== Your task ==
Exactly the lines from the one holding "The image size is (937, 427)." through the end of the material below must be printed, nothing more, and the pictures must be dropped.

== Data to use ==

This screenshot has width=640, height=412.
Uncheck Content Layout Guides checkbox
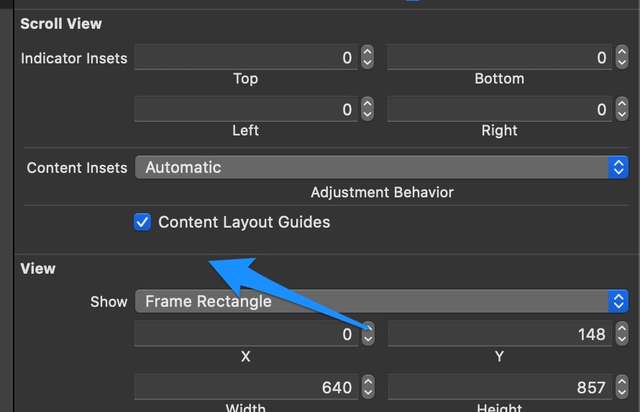tap(142, 222)
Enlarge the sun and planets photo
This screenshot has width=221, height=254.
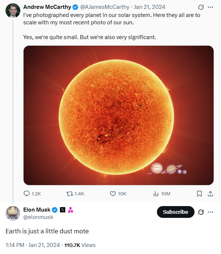(x=118, y=115)
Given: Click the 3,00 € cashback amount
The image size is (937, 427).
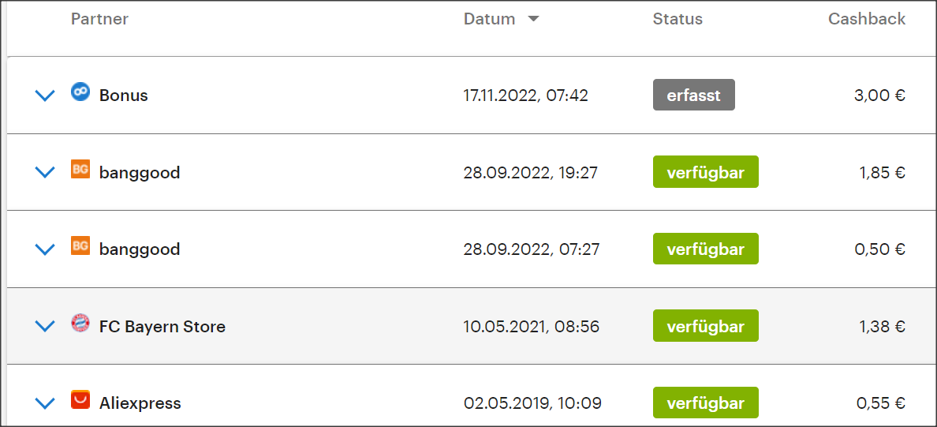Looking at the screenshot, I should coord(879,96).
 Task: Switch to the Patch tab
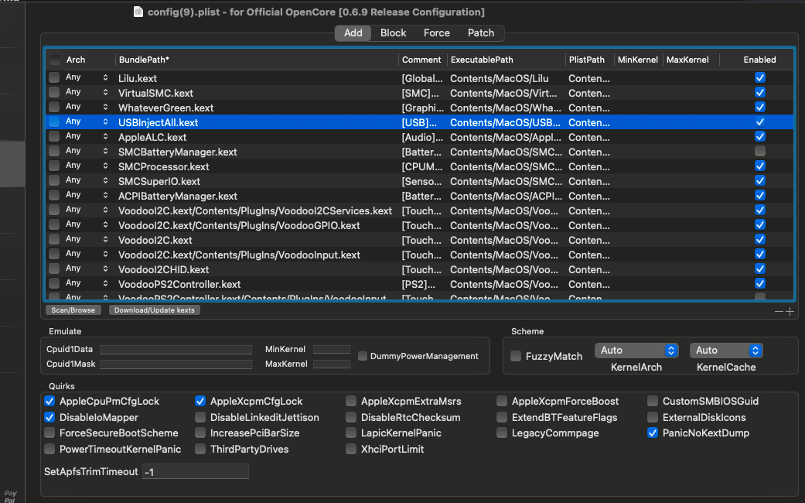click(480, 33)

== Exercise response ==
The image size is (937, 427).
Looking at the screenshot, I should coord(879,96).
 Task: Switch to the Patch tab
click(480, 33)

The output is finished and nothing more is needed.